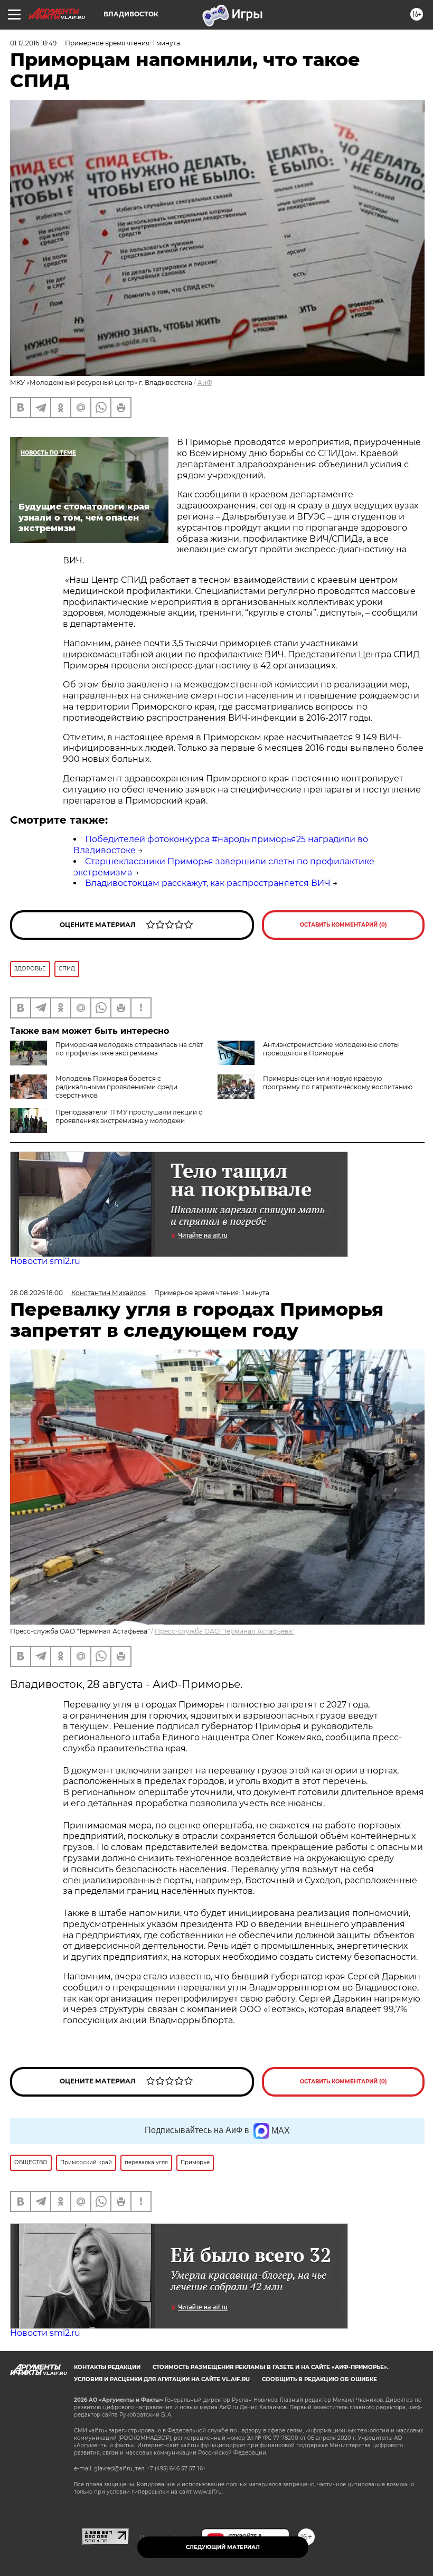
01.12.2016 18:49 (33, 43)
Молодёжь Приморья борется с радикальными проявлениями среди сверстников (116, 1086)
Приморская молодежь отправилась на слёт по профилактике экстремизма (129, 1049)
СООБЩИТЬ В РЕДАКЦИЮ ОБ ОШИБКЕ (319, 2379)
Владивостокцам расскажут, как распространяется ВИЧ (208, 883)
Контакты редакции (107, 2367)
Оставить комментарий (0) (343, 924)
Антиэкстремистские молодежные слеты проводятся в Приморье (331, 1049)
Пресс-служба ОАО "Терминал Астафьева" (224, 1631)
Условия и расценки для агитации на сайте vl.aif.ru (162, 2379)
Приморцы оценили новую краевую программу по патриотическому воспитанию (337, 1082)
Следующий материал (223, 2547)
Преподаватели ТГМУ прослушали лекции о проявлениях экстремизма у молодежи (129, 1116)
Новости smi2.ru (45, 1261)
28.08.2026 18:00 (36, 1293)
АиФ (204, 382)
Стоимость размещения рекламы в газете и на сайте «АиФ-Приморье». (271, 2367)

━━━━

# Exercise brief
Drop the pictures and copy the data exactly.

# Exercise output
01.12.2016 18:49 (33, 43)
Молодёжь Приморья борется с радикальными проявлениями среди сверстников (116, 1086)
Приморская молодежь отправилась на слёт по профилактике экстремизма (129, 1049)
СООБЩИТЬ В РЕДАКЦИЮ ОБ ОШИБКЕ (319, 2379)
Владивостокцам расскажут, как распространяется ВИЧ (208, 883)
Контакты редакции (107, 2367)
Оставить комментарий (0) (343, 924)
Антиэкстремистские молодежные слеты проводятся в Приморье (331, 1049)
Пресс-служба ОАО "Терминал Астафьева" (224, 1631)
Условия и расценки для агитации на сайте vl.aif.ru (162, 2379)
Приморцы оценили новую краевую программу по патриотическому воспитанию (337, 1082)
Следующий материал (223, 2547)
Преподаватели ТГМУ прослушали лекции о проявлениях экстремизма у молодежи (129, 1116)
Новости smi2.ru (45, 1261)
28.08.2026 18:00 (36, 1293)
АиФ (204, 382)
Стоимость размещения рекламы в газете и на сайте «АиФ-Приморье». (271, 2367)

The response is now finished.